The threads spend a large fraction of their time waiting instead of computing. In mult-sync, the
use of single sections and repeated barriers means only one thread is doing useful work at some
points while the others are idle. VTune therefore reports low Effective CPU Utilization because the
parallel region is dominated by synchronization rather than sustained computation.
The costly directives are the single regions and the implied synchronization around them, along
with the repeated barrier behavior in the inner computation pattern. The main problem is the design
choice of coordinating threads for every output cell instead of giving each thread an independent
chunk of work. The implementation is parallel in syntax, but much of that parallelism is lost to
coordination overhead.
The synchronization point is the reduction on the inner k loop. For each output cell C(i, j),
all participating threads must combine their partial sums before the final value can be written.

Records:
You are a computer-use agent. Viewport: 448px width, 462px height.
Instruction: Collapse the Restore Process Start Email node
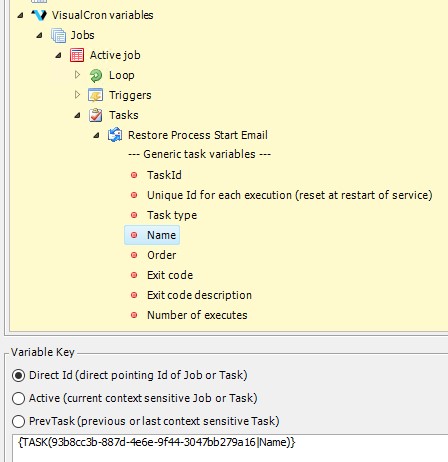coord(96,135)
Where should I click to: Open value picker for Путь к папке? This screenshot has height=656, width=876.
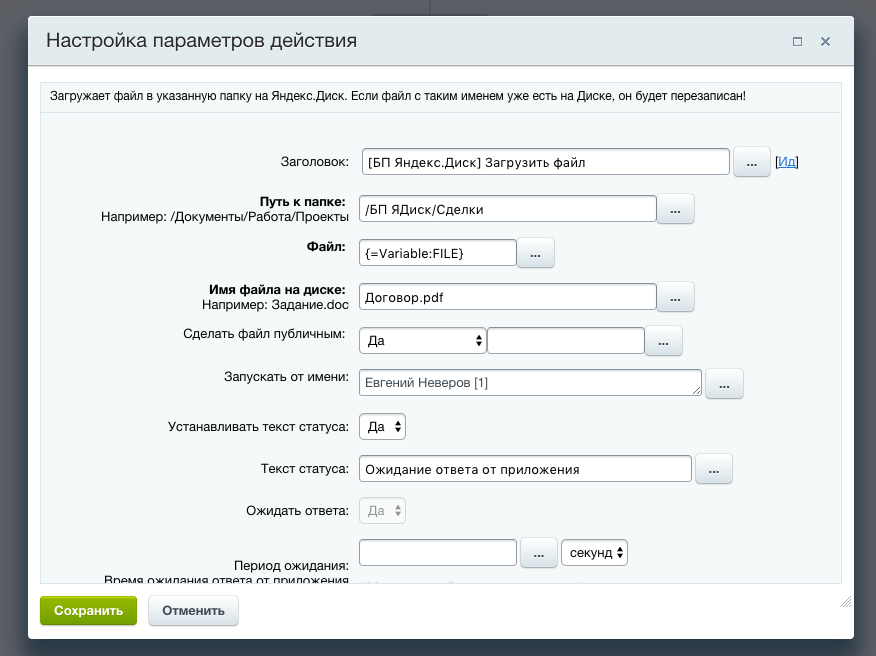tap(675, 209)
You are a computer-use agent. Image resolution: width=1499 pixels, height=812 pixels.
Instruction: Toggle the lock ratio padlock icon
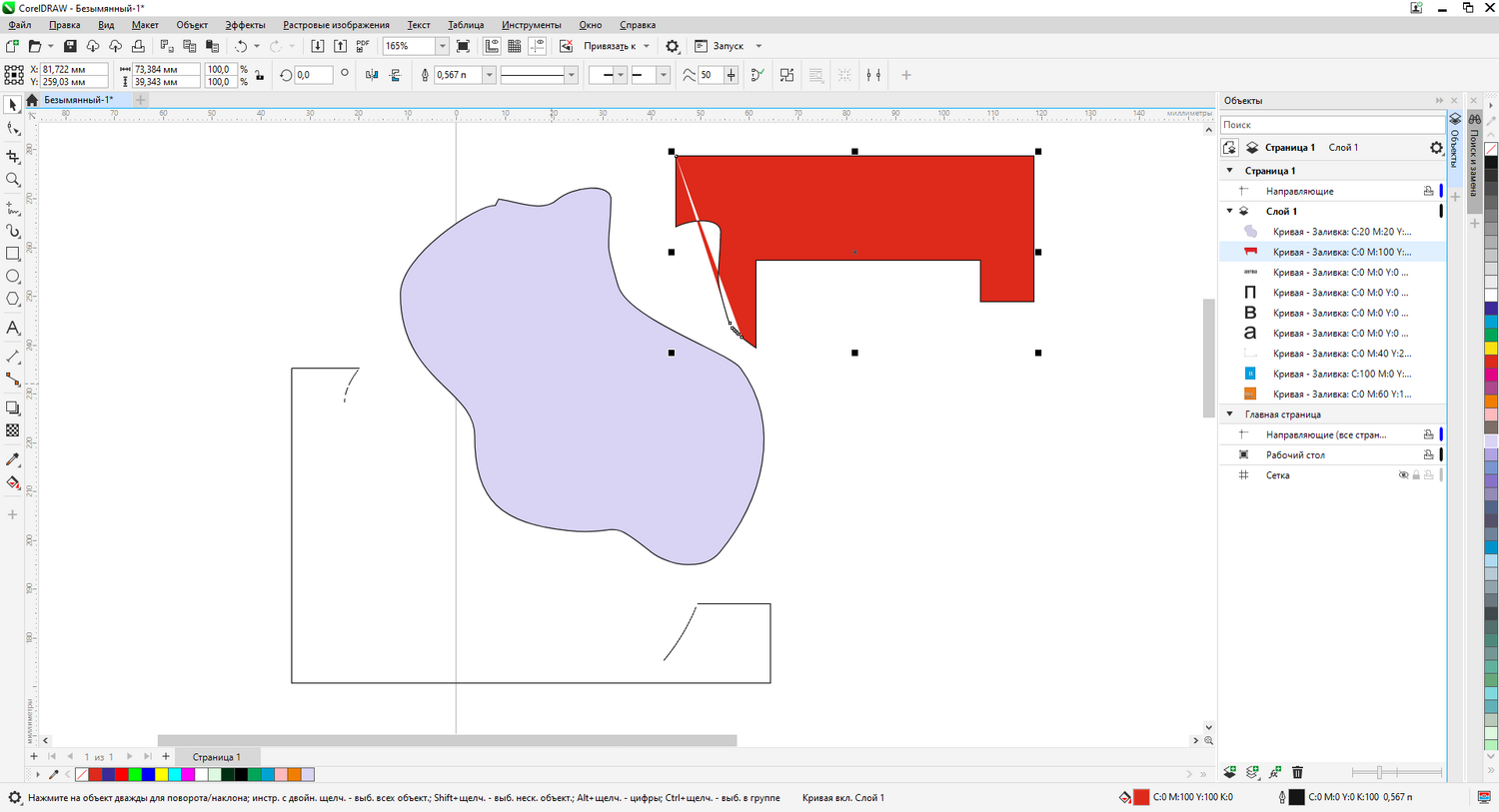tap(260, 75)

Task brief:
Decide whether each statement below agrees with the page excerpt on mult-sync. Answer yes or no for each, and quote the words of the excerpt that settle it.
1. VTune reports low Effective CPU Utilization for the mult-sync parallel region.
2. The excerpt names giving each thread an independent chunk of work as the main problem.
3. The synchronization point is the reduction on the outer i loop.

Exercise solution:
1. Yes: "VTune therefore reports low Effective CPU Utilization because the parallel region is dominated by synchronization rather than sustained computation."
2. No: "The main problem is the design choice of coordinating threads for every output cell instead of giving each thread an independent chunk of work."
3. No: "The synchronization point is the reduction on the inner k loop."